John Cameron Mitchell: Well, maybe, you know, I grew up in a military, very conservative Catholic background and certain things are considered received wisdom and not to be questioned, and of course that, you know, can be very comforting for some, but it sort of scared me. And I knew I was different, in terms of my sexuality quite young, and having sort of an understanding that I probably deal with that later, at some point, it was an understanding, that I wasn’t really ready to do that until the end of college... which was, was a strange time to come out because AIDS had just hit, you know, and it was a complicated time and life and death was involved.
But also I was very excited about entering the world as an adult and a sexual being and someone who could actually be loved or love someone. Because I wasn’t really into girls, so I didn’t really have that outlet or opportunity to feel those things. So I was like the first generation of people who came out, understanding that safe sex was important. And people just a couple years older than me were dying, so, you know, even a year older, and it was very strange. And I was an actor and at that time in the early ‘80’s, you just didn’t really come out, you know, and still it’s very uncommon for actors to talk about their sexuality lest they be discriminated against and people think, oh, well, you’re gay so you can’t play straight, though if you’re straight and you play gay, that’s generally a requirement for a major award.
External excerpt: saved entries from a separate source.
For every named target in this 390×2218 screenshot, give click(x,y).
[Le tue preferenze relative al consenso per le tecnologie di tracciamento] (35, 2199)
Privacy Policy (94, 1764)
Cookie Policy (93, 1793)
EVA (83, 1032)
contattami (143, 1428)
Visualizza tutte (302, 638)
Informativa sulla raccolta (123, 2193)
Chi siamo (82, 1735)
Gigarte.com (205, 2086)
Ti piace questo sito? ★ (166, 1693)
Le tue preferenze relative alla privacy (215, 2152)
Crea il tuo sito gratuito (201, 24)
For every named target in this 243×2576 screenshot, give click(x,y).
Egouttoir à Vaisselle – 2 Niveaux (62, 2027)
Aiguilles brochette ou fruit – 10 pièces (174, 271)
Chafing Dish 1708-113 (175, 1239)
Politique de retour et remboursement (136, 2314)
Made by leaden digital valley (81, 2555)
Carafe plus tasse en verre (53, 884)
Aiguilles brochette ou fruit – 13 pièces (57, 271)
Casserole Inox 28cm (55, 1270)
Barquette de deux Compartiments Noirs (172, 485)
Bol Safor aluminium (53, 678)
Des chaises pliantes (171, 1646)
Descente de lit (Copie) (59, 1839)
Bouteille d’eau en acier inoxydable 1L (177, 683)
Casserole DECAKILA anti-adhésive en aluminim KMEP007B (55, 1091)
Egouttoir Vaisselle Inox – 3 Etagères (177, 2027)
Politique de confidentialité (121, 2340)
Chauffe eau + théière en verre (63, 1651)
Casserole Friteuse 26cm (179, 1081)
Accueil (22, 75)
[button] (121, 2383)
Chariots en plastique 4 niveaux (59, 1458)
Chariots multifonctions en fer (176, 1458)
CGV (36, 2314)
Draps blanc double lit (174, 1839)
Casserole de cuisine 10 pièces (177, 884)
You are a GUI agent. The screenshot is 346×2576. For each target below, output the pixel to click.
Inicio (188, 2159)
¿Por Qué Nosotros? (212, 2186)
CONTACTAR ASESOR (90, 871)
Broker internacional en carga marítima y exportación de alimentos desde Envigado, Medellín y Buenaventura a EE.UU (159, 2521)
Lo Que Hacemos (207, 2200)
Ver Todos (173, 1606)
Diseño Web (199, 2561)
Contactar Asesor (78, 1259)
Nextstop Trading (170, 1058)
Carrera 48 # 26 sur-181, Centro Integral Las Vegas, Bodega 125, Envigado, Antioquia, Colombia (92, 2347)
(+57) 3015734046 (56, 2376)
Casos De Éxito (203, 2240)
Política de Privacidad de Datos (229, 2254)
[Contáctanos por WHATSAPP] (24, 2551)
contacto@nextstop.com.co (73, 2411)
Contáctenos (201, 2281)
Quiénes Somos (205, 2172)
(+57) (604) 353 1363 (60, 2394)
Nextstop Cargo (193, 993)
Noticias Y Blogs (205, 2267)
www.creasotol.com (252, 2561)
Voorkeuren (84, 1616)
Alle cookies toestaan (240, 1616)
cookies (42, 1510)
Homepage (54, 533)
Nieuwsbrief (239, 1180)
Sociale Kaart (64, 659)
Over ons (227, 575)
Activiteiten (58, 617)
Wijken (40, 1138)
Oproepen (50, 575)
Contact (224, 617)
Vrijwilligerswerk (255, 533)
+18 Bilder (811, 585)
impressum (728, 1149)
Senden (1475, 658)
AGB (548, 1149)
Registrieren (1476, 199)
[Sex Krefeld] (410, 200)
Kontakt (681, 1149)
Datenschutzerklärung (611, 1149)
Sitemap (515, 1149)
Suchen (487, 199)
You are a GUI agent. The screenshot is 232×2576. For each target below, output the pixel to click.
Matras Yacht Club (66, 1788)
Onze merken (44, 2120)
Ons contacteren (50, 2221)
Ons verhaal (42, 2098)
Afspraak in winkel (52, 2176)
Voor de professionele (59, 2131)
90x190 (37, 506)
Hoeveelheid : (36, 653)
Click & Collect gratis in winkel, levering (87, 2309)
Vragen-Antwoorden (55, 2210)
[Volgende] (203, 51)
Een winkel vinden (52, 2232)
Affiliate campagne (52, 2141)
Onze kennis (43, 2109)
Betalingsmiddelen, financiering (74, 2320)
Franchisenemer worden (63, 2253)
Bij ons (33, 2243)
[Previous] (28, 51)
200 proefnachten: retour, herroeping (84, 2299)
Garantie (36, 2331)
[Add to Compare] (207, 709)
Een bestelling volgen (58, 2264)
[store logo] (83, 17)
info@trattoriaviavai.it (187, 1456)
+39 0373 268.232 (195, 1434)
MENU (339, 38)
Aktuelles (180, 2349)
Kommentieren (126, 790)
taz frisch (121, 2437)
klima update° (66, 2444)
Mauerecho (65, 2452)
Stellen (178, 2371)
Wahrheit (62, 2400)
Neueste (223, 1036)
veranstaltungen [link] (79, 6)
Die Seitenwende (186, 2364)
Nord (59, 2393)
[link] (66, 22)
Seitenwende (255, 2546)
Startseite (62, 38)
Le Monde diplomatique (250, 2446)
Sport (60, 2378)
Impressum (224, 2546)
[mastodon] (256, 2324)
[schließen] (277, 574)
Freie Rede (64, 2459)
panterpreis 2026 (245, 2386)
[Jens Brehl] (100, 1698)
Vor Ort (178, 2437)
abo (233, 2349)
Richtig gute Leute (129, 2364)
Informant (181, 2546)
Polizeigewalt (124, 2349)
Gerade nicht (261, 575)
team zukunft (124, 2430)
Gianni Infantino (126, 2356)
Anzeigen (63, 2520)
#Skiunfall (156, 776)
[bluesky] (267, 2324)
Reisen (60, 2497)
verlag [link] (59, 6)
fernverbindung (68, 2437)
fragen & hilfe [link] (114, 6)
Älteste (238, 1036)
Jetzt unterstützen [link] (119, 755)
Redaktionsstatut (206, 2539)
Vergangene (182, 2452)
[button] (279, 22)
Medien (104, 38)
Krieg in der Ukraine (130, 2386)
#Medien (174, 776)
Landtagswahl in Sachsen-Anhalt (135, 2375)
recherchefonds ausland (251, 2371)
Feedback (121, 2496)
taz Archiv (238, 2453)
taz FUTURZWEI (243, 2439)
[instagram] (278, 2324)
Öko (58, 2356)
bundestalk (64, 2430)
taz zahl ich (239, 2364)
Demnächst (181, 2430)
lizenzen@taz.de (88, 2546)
So I thought, it was a strange, you know, intensity about it, it seemed stupid to be scared and in the closest, you know, thinking about being in the closet when people were dying and Reagan was doing so little and it was a, again, it was people who weren’t exactly my peers who were dying. So it was a very strange, but exciting time to be hitting your adolescence at, you know, at that very serious time.
And when you, you know, when you’re young, you think you know stuff and you don’t. And about relationships, certainly there’s a, you know, you can read about how things are, how things go, and that’s our first way of, you know, or now in a more, perhaps more visual, cinematic way. You do your research on what you’re supposed to, you know, what you’re supposed to learn about love, about life, about everything. And you have these pre-formed opinions, and especially now, in this information age, there’s a kind of false, false wisdom or predigested kind of, "Well, what do you think?" You know, and it’s like your comment on the, you know, post a comment on... “Will North Korea attack? You vote!” You know, and it’s like this sort of false, kind of like, knowledge that people foist on you and you’re supposed to have it, you know, you’re on Facebook and you’re supposed to know your sexual orientation at 13. It’s like, I, nobody really knows what’s going on at that time and people seem to, you know, seem to know stuff or they have to act like they do, and they make decisions before they really need to and it’s a strange, a strange thing.
So I did that a bit, too, and then, you know, the older you get, you realize the less you know and you know some things. And I guess the key thing is to... don’t make a decision based on some fear of the unknown. And I make decisions based on fear of the known all the time, I mean, that’s what the voting booth is hopefully for. But if it’s something based on fear of the unknown, it’s probably a bad decision, that’s the only thing I know.